Chinese patrol vessels nearly crashed into Filipino fishing boats recently, steaming up alongside and blasting the fishermen with sound horns. On another occasion Chinese authorities ordered Filipino fishermen to leave the Scarborough Shoal, a disputed island chain where the fishermen had taken refuge in bad weather.
In response to this escalation of aggressive behavior the Philippines is taking China to a UN arbitration tribunal (much like Japan in a separate territorial dispute). “The Philippines has exhausted almost all political and diplomatic avenues for a peaceful negotiated settlement of its maritime disputes with China,” said the Filipino Foreign Affairs Secretary Albert Del Rosario on Tuesday.
Beijing’s response was immediate: the Chinese embassy in Manila said China “has indisputable sovereignty over the islands in South China Sea and its adjacent waters.”

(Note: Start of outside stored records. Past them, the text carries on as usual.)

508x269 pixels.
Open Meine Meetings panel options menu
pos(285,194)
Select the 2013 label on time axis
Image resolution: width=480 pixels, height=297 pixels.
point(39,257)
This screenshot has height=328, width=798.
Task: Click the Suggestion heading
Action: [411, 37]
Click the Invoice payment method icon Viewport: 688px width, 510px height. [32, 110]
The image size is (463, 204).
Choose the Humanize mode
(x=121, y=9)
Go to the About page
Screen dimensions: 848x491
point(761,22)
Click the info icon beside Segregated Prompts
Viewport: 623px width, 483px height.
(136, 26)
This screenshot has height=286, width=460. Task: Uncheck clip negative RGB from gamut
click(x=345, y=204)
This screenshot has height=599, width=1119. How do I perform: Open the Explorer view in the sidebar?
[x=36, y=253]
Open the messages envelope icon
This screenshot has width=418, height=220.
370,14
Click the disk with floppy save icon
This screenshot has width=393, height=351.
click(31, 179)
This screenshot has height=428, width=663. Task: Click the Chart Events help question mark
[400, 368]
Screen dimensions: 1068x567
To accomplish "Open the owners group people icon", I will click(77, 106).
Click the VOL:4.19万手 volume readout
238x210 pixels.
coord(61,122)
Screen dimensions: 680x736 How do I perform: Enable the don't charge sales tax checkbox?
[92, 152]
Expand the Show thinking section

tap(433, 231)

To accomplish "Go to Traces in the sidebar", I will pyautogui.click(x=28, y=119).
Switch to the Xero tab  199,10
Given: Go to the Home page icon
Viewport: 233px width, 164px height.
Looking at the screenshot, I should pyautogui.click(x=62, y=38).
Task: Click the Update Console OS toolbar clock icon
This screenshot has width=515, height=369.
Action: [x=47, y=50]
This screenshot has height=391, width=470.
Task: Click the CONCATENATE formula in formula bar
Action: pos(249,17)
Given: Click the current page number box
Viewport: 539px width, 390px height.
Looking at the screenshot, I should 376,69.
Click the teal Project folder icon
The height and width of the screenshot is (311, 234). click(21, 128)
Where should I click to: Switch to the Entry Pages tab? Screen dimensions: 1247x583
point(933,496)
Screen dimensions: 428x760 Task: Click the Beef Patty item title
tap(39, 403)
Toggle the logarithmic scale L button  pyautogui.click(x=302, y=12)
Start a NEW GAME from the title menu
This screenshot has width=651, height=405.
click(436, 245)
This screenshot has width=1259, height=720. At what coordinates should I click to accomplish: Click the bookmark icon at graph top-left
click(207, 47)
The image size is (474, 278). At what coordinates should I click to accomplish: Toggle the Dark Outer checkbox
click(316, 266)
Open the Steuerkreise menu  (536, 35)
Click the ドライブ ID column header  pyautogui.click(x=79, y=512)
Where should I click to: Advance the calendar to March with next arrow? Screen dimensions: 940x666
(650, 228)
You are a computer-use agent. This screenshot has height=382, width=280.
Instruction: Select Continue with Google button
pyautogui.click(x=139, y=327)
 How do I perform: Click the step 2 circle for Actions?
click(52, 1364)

Despite the heated and exhausted rhetoric on both sides, it’s good to see these countries going to the UN to peacefully resolve territorial disputes. While the danger remains that hot headed actions by ship captains and other low ranking officials on either side could launch a dangerous confrontation that, in a worst-case scenario, could draw the United States Navy into the fray, keeping the diplomatic channels open matters. The best outcome, a pragmatic, temporary solution that gives both sides reasonable economic rights while pushing off the final status question into the future, has a better chance of emerging from diplomatic contacts than from confrontations at sea.